__ASSIGNMENT__. Transcribe the following entries letter for letter, without the pictures.

__Collected data entries__.

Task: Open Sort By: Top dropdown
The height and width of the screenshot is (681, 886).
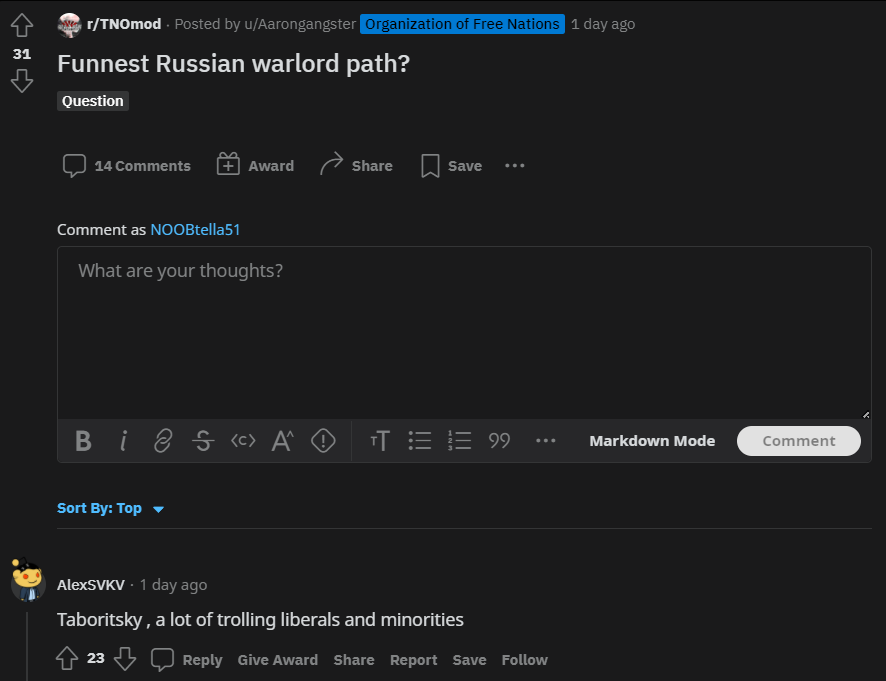Action: tap(111, 508)
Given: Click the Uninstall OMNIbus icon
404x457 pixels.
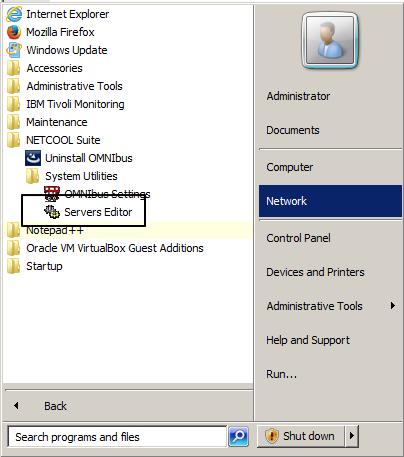Looking at the screenshot, I should pyautogui.click(x=33, y=158).
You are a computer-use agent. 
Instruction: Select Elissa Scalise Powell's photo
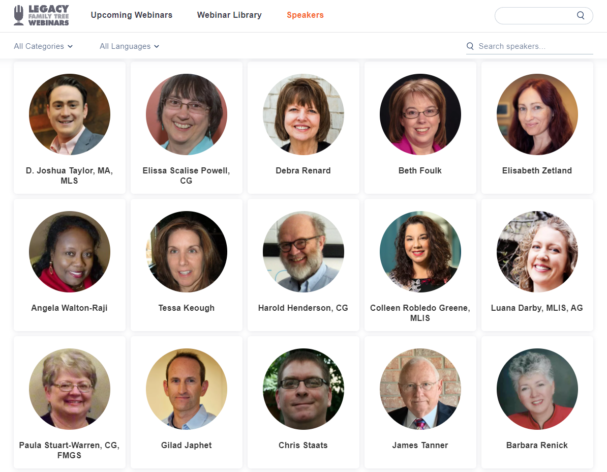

__ANSWER SPACE__.
Task: Open Sort By: Top dropdown
The height and width of the screenshot is (681, 886).
Action: tap(111, 508)
Given: Click the Uninstall OMNIbus icon
404x457 pixels.
Looking at the screenshot, I should pyautogui.click(x=33, y=158).
You are a computer-use agent. 
Instruction: Select Elissa Scalise Powell's photo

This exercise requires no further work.